In mathematics, a dyadic rational or binary rational is a number that can be expressed as a fraction whose denominator is a power of two. For example, 1/2, 3/2, and 3/8 are dyadic rationals, but 1/3 is not. These numbers are important in computer science because they are the only ones with finite binary representations. Dyadic rationals also have applications in weights and measures, musical time signatures, and early mathematics education. They can accurately approximate any real number.

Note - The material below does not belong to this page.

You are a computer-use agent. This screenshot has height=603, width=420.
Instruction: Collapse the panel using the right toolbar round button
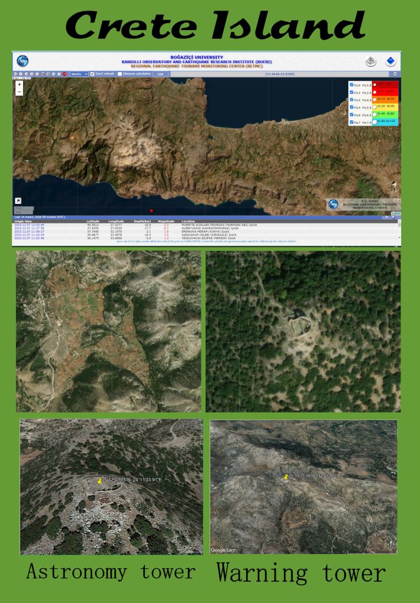click(395, 74)
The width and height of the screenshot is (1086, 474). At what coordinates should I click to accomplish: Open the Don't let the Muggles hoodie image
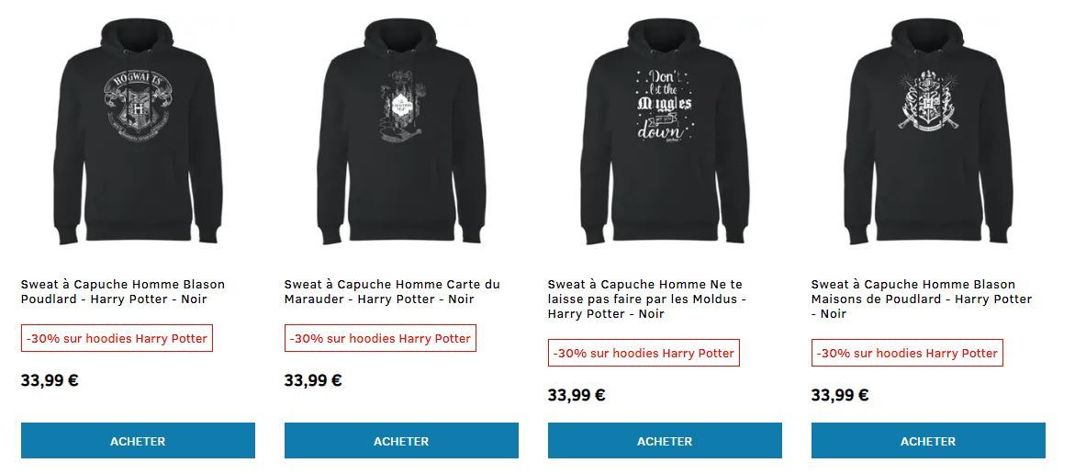tap(665, 131)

The sum, difference, or product of any two dyadic rational numbers is another dyadic rational number, given by a simple formula. However, division of one dyadic rational number by another does not always produce a dyadic rational result. Mathematically, this means that the dyadic rational numbers form a ring, lying between the ring of integers and the field of rational numbers. This ring may be denoted ${\displaystyle \mathbb {Z} [{\tfrac {1}{2}}]}$.

In advanced mathematics, the dyadic rational numbers are central to the constructions of the dyadic solenoid, Minkowski's question-mark function, Daubechies wavelets, Thompson's group, Prüfer 2-group, surreal numbers, and fusible numbers. These numbers are order-isomorphic to the rational numbers; they form a subsystem of the 2-adic numbers as well as of the reals, and can represent the fractional parts of 2-adic numbers. Functions from natural numbers to dyadic rationals have been used to formalize mathematical analysis in reverse mathematics.